While the GO station would be an impressive step in a sustainable direction for Brampton, it is the controversial GTA-West Corridor that is the real reason for finally developing the area. The corridor is proposed to run west from Vaughan through Caledon, then arc southwest, skirting the western side of Brampton on its way toward the 401/407 between Mississauga and Milton.
Environmental activists and locals have advocated against the 4-series corridor, which will spring many new areas for development, arguing the highway will spawn more sprawl, more gridlock and more toxic fumes.
Staff at the City of Brampton, perhaps conscious the highway is not in line with their 2040 Vision, have proposed a radical break from what many imagine the highway will look like.
At a May 25 workshop with councillors, staff outlined a boulevard instead of a highway. They highlighted how the design of traditional highways, with few entries and exits, would put pressure on just a few local roads, while it would also induce sprawl. Making reference to a variety of studies, staff’s work built on the idea that the time for action on climate change is now.
The proposal is the very opposite of what many fear the GTA-West will create. The concept features active transportation on both sides, local roads, faster bypass routes, a freight corridor and bus rapid transit lanes. The road was even shown in a counterflow model to encourage safer driving and more natural turns.
Perhaps most significantly, instead of the isolating effect of major highways, which create cut-off subdivisions and divided urbanscapes that force people into cars and allow for very little integrated commercial activity, the plan would create walkable, vibrant, dense mixed-use neighbourhoods.
The plan is, of course, at a very early stage. Staff at city hall used terms such as “Vision Planning” for the workshop that took place, an opportunity to reach for the sky.
The 2040 Vision showed similar lofty ambition and is yet to see any concrete steps. There is a danger its imaging of Heritage Heights and the GTA West Corridor as dense, walkable communities could be similar sugar coating.

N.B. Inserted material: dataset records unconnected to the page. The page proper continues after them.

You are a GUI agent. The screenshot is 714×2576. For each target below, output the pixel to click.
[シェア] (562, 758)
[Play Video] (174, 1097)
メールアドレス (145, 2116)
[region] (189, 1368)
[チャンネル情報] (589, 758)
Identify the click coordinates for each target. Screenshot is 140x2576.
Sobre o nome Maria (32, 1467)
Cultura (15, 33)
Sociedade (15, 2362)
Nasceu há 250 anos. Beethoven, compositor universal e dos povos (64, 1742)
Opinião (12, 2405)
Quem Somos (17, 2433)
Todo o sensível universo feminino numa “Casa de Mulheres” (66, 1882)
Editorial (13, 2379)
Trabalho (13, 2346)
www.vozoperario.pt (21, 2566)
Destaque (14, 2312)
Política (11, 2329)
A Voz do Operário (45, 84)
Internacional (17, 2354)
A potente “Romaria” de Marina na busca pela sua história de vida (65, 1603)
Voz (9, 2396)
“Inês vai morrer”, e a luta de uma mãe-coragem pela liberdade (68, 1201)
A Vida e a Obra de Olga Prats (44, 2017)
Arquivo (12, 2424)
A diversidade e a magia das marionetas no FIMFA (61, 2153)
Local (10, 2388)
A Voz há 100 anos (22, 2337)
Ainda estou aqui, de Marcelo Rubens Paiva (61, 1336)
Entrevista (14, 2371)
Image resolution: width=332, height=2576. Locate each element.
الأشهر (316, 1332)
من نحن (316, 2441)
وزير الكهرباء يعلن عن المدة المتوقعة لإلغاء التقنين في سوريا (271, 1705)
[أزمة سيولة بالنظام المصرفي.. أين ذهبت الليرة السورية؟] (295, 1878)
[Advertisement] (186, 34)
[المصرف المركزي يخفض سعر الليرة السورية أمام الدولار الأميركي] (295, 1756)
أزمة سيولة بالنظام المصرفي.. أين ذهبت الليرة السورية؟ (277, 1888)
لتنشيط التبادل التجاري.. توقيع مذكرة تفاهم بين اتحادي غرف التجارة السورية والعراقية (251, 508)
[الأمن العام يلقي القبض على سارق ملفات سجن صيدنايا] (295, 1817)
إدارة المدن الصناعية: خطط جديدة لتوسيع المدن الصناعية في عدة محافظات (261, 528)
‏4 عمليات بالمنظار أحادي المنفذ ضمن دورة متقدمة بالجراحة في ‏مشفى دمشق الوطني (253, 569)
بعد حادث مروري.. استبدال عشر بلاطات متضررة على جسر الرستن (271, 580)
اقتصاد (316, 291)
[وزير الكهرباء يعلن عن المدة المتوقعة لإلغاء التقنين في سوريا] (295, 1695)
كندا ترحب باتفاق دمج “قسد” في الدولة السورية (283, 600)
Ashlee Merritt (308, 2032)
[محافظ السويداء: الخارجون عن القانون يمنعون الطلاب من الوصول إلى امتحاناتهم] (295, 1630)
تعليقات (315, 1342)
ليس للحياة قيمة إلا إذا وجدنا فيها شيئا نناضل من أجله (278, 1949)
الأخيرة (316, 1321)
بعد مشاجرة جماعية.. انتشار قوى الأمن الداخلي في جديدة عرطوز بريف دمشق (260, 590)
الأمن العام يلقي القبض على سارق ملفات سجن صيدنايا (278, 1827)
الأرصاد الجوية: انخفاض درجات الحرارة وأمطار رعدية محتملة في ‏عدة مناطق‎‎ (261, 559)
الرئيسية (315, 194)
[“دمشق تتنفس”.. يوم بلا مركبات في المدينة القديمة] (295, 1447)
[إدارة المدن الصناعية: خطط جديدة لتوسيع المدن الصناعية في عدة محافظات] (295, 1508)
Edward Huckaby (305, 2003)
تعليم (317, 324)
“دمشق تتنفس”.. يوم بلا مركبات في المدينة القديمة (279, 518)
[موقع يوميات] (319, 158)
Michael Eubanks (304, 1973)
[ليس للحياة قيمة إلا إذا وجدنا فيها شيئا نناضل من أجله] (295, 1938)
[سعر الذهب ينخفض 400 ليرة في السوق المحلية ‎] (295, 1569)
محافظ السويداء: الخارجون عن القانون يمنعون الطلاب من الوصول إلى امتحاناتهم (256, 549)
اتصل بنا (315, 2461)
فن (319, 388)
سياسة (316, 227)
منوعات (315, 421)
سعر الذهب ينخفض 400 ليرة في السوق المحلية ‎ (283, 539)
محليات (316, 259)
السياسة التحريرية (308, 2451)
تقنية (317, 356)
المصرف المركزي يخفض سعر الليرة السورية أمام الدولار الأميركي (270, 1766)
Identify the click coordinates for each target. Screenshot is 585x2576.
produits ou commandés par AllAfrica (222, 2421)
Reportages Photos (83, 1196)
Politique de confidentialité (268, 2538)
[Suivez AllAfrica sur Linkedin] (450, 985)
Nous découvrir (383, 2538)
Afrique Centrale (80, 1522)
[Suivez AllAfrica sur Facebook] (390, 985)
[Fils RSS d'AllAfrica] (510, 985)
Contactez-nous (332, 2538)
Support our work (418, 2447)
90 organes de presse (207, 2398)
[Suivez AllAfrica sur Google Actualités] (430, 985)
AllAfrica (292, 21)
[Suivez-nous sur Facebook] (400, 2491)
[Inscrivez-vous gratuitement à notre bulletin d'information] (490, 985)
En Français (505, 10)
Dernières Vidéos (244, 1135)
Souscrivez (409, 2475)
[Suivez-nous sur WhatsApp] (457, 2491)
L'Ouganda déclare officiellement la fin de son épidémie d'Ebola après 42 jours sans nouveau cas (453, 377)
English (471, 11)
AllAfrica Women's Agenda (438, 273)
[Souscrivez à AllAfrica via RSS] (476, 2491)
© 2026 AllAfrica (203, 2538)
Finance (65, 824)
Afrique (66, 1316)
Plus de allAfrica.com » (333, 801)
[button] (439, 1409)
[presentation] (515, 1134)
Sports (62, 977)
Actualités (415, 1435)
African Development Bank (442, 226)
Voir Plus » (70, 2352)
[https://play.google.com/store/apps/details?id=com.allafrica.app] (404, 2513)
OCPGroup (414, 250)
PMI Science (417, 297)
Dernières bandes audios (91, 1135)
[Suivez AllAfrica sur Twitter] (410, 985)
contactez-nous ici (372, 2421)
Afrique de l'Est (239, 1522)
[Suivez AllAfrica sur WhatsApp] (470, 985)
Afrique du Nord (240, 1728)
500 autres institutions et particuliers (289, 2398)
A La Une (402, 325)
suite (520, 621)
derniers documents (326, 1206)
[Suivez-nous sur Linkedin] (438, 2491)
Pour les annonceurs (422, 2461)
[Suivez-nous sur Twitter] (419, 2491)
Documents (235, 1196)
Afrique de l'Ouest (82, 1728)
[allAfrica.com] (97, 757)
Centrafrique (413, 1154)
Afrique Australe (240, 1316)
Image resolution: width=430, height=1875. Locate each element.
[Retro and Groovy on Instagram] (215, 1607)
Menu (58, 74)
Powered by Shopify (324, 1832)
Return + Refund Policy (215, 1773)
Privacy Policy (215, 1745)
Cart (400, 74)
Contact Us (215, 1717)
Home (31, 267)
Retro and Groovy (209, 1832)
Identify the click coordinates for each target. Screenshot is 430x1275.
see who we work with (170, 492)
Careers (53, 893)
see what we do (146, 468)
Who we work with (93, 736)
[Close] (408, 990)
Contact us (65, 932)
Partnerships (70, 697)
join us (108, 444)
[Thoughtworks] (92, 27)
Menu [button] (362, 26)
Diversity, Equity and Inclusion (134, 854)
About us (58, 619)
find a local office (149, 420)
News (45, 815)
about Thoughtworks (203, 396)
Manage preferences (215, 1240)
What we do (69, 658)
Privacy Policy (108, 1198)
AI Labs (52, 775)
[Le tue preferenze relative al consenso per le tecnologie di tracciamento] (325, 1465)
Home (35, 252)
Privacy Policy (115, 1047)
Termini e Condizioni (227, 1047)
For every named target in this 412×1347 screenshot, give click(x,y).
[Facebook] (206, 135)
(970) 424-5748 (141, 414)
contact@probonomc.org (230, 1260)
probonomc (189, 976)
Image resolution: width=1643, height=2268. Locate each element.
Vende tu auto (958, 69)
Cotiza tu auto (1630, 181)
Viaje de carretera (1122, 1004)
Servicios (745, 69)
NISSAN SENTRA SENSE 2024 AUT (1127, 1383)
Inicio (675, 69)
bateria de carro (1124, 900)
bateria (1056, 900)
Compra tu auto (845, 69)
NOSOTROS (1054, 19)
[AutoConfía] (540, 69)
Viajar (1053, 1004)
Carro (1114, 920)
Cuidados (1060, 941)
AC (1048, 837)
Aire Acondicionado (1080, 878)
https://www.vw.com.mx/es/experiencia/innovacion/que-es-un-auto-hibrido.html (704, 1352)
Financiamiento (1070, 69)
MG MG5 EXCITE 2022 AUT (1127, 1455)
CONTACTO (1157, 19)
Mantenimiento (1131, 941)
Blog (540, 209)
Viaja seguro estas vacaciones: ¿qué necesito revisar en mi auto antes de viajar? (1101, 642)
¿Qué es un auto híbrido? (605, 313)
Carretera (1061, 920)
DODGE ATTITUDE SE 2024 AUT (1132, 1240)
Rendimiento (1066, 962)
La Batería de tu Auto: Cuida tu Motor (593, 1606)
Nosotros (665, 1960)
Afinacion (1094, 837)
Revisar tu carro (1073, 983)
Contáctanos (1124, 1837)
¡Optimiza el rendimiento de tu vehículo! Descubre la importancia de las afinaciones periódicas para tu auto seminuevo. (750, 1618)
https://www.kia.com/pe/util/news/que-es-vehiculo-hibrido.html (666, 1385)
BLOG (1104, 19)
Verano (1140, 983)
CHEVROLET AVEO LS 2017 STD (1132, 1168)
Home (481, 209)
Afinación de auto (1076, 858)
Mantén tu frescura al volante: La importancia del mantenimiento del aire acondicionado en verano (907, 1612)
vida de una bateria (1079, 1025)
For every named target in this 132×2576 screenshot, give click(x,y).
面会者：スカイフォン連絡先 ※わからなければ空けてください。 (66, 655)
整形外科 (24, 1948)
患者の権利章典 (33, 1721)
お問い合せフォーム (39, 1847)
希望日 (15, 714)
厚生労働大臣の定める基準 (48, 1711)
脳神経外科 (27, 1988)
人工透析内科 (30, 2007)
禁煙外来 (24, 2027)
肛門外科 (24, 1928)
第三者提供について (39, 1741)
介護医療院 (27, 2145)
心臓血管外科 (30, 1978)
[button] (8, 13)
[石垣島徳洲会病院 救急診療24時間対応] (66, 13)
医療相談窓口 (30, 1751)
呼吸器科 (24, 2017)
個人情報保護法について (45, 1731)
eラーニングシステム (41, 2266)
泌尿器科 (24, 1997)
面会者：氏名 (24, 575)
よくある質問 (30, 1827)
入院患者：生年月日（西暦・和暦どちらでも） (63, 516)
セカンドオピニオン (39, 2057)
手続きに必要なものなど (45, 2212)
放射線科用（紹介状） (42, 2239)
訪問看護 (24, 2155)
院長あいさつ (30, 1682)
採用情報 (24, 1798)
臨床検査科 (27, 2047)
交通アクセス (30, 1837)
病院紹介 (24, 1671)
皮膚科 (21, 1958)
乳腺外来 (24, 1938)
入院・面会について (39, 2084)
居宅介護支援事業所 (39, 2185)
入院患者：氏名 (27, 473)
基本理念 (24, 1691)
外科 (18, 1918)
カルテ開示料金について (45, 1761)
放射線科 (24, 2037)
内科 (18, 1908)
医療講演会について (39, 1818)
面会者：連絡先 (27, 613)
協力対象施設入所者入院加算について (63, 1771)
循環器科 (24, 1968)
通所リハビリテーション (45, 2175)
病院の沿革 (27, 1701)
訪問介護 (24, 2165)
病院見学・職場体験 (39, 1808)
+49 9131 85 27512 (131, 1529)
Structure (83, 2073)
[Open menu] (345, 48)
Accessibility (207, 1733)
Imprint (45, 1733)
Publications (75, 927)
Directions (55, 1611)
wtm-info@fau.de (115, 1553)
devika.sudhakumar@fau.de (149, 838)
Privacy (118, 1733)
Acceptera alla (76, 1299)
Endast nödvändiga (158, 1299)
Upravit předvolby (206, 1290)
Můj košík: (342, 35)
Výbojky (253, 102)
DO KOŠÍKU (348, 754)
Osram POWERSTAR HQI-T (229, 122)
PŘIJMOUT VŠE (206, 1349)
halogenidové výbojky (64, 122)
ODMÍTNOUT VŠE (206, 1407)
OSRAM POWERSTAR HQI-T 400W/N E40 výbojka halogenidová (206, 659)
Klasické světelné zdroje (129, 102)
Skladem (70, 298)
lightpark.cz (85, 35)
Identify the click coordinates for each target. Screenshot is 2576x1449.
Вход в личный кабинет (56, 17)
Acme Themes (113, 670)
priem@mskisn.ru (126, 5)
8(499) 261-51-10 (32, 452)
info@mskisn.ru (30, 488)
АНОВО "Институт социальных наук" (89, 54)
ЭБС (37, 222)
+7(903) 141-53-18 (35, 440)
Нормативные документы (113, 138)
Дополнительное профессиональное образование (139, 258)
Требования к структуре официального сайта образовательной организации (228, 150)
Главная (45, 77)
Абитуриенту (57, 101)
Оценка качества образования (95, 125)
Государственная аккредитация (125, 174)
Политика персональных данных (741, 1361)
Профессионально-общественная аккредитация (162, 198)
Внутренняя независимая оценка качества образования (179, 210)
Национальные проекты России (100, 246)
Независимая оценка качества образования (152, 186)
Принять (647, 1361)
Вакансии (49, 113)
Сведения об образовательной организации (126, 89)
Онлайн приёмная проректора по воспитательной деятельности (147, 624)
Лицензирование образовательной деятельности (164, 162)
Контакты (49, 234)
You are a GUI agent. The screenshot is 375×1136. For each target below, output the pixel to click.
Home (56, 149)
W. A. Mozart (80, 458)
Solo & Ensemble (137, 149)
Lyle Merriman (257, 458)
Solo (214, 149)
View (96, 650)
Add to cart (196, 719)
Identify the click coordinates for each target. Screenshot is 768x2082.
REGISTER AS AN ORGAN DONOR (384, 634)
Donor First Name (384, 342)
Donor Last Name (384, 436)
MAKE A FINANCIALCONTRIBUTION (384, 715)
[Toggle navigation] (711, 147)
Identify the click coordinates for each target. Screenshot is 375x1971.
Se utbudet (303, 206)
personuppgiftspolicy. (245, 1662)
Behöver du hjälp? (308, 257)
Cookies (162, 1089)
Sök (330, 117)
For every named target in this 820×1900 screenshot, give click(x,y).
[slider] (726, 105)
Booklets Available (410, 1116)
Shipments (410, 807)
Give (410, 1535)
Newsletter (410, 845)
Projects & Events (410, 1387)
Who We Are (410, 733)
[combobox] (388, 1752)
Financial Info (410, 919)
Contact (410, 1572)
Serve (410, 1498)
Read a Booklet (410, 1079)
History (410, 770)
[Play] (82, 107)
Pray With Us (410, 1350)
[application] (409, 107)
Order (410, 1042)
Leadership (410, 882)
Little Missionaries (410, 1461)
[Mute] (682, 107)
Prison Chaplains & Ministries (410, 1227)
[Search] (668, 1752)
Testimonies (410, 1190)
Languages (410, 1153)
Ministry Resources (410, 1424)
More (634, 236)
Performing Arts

“The Brampton 2040 Vision depicts a vibrant and sustainable future for Brampton,” Regional Councillor Michael Palleschi told The Pointer. “A key piece of that Vision is the creation of satellite, compact, vibrant town centres – including for Heritage Heights. Realizing the 2040 Vision will not happen all at once. The approach that is being applied to the planning of Heritage Heights exemplifies the principles of the 2040 vision and I, as well as staff, are committed to seeing the vision through. We are excited about the opportunity to work with landowners and relevant stakeholders in a collaborative manner to see positive change happen for Heritage Heights.”
Brampton and Regional Councillor Michael Palleschi
As a provincial highway, Brampton has very little jurisdiction of how the GTA-West Corridor is built. Aside from lobbying and pleading, it bears next to no role in the task.
The will of Premier Doug Ford, who has not proven to be transit’s best friend, and the profit motives of hungry developers stand in the way. For a council that supported the environmental assessment for the GTA-West Highway, helping pave the way for its sprawling corridor, at the same meeting it declared a climate emergency, creating a revolutionary urban plan around a 4-series thoroughfare seems a tall order.
Council’s commitment to its 2040 Vision will be seen by many to live or die based on the development of Heritage Heights. If Brampton can’t achieve walkable communities and density in an empty field, working from scratch, it probably can’t do it anywhere. But, if the area is a success, it could lead the way to changes in planning across the city.